Aktionspläne UVEK sind von interventionistischer Grundhaltung geprägt
Zürich, 3. September 2007
Die Erdöl-Vereinigung betrachtet die UVEK-Pläne als Schritt in Richtung Bevormundung der Konsumenten punkto Art und Höhe ihres Energieverbrauchs. Sie lehnt daher mehrere Vorschläge dieses 26teiligen Korsetts ab.
Die Schweiz braucht den Vergleich mit den industrialisierten Staaten nicht zu scheuen: Bezüglich Energieverbrauch sowie Schadstoff- und Klimagas-Emissionen gehören wir zur Spitze der Länder, die am haushälterischsten mit den Ressourcen umgehen.
Obwohl somit die bisherigen Anstrengungen von Konsumenten und der Wirtschaft – letztere hat sich namentlich mit der Energieagentur der Wirtschaft und der Stiftung Klimarappen erfolgreich engagiert – eindrückliche Verbesserungen im Energiekonsum und im Klimaschutz bewirkt haben, sucht das UVEK das künftige Heil in einem Strauss von Massnahmen, denen vor allem eins gemeinsam ist: Die Ausweitung der staatlichen Ge- und Verbote und das Zurückbinden von Initiative und Eigenverantwortung des Einzelnen und der Wirtschaft. So sollen Voraussetzungen dafür geschaffen werden, dass man den Hauseigentümern die freie Wahl des Heizsystems und des Energieträgers wegnimmt.
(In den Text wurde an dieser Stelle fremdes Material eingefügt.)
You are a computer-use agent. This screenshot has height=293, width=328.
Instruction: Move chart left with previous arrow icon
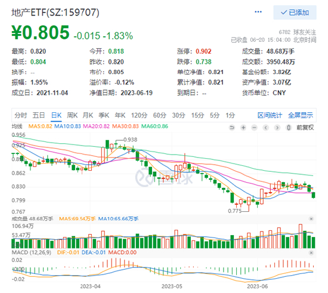point(266,128)
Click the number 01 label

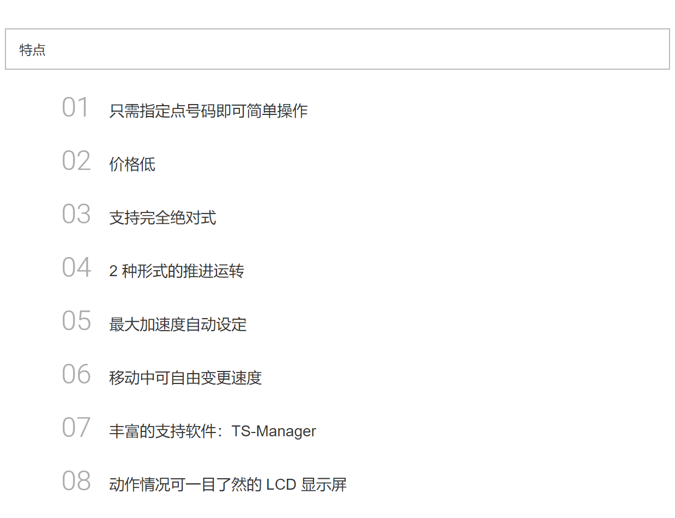tap(75, 108)
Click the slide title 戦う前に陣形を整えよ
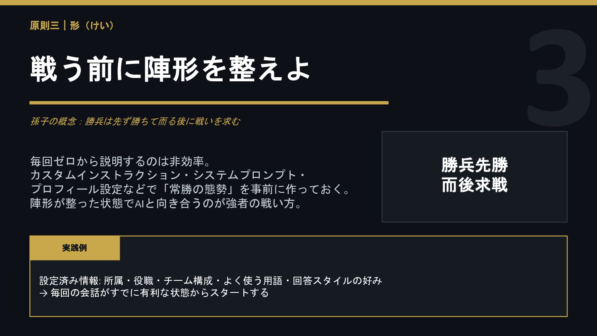 pyautogui.click(x=170, y=70)
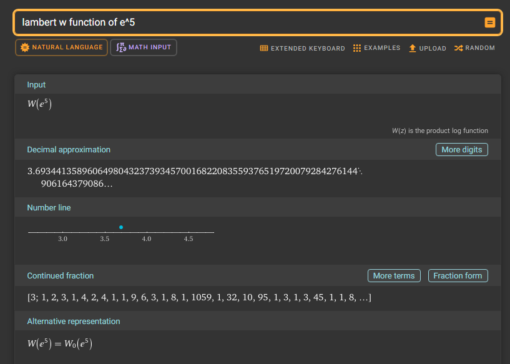Switch to Math Input mode
The width and height of the screenshot is (510, 364).
pos(144,47)
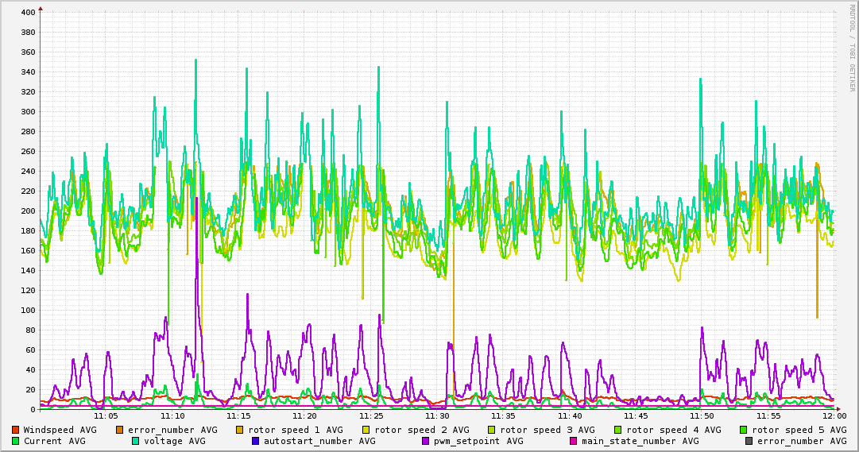Image resolution: width=859 pixels, height=452 pixels.
Task: Click the gray error_number AVG legend swatch
Action: click(x=749, y=441)
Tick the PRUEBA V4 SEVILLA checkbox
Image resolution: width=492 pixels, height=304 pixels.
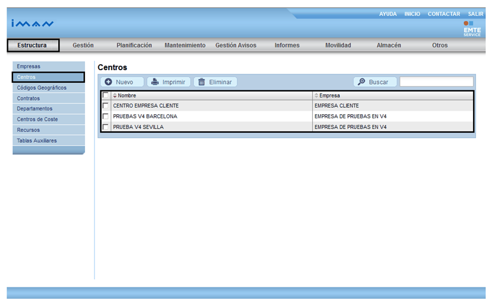click(x=105, y=127)
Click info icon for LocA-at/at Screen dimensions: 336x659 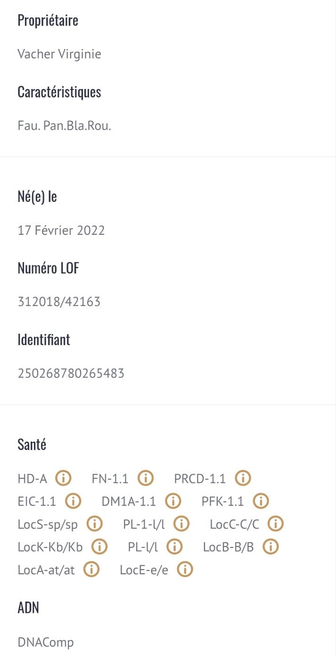pos(91,570)
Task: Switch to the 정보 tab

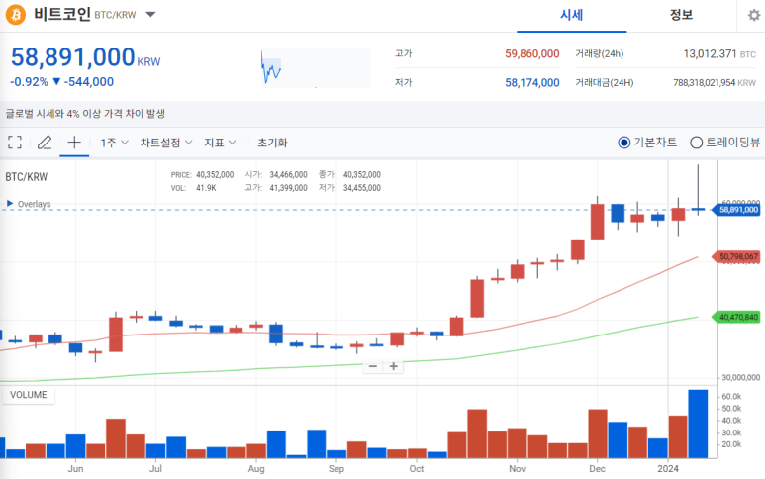Action: (681, 15)
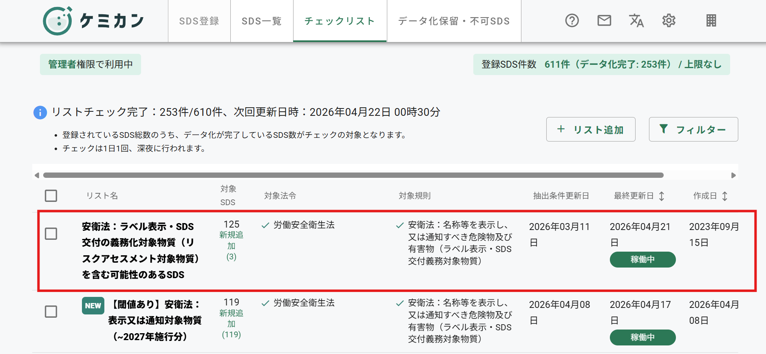766x354 pixels.
Task: Check the box for 【閾値あり】安衛法 row
Action: [51, 312]
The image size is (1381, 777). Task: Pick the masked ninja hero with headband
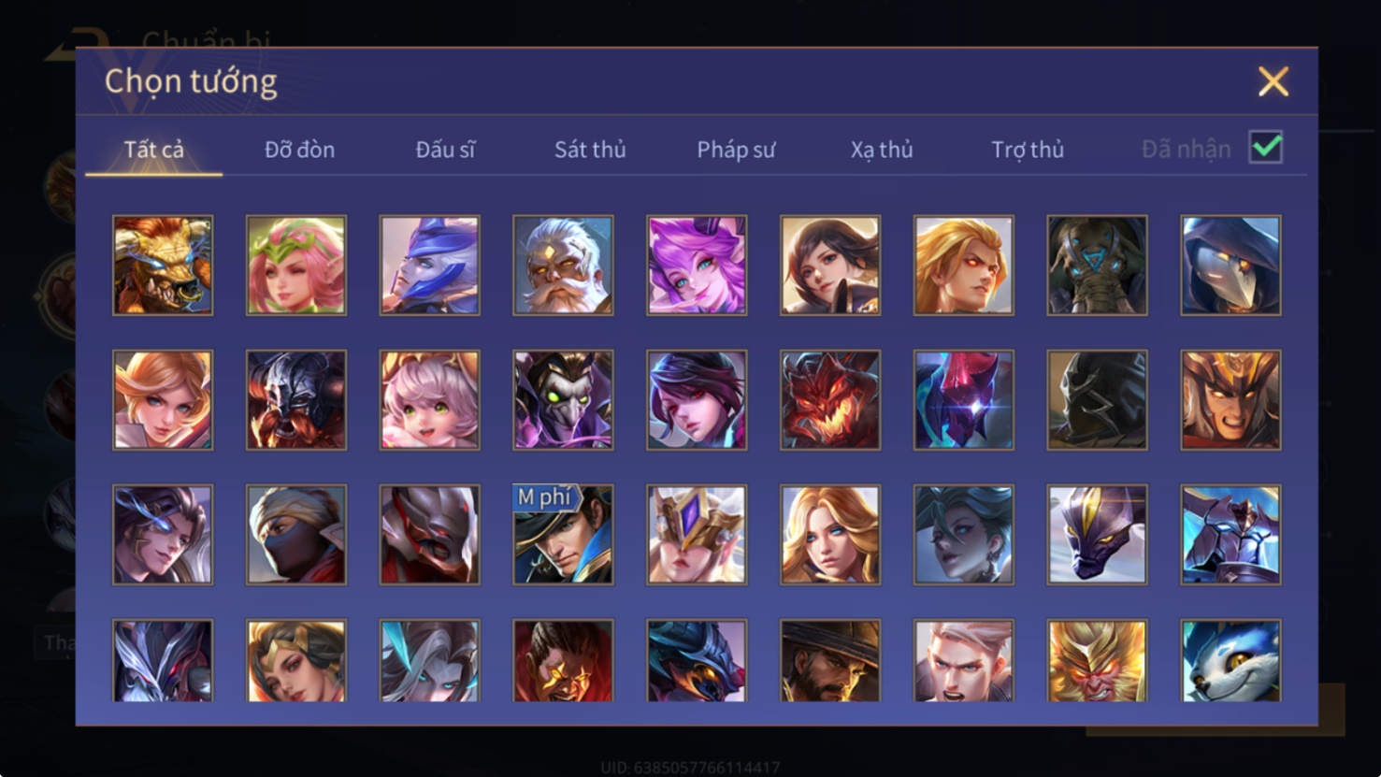tap(296, 535)
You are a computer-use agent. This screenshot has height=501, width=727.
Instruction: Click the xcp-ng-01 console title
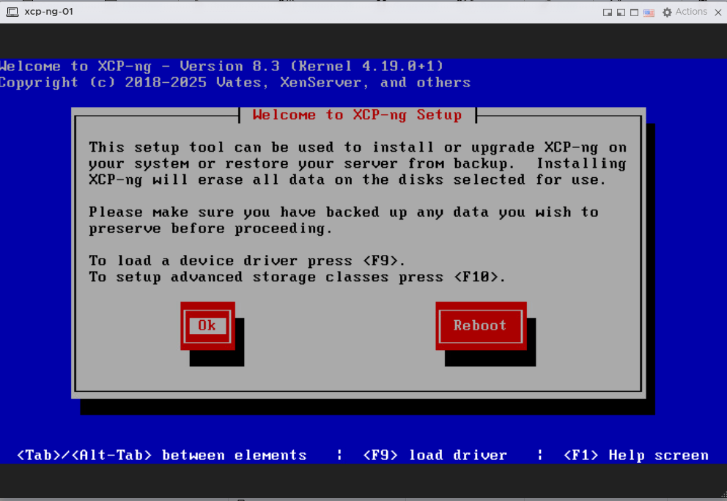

Dabei setzt das UVEK auch auf Energieträger wie z.B. die Biomasse, deren Nutzung energetisch wie auch emissionsmässig alles andere als unbedenklich ist.
Obwohl die Massnahmenpläne des UVEK nicht losgelöst vom laufenden Wahlkampf zu würdigen sind und einige Vorschläge politisch kaum machbar sein dürften, manifestieren sie eine interventionistische Grundhaltung, die im Widerspruch zu einer liberalen, marktwirtschaftlich orientierten Energie- und Umweltpolitik steht. Die Debatte über die Rollenverteilung von Staat, Wirtschaft und Privaten im Energiebereich ist neu lanciert.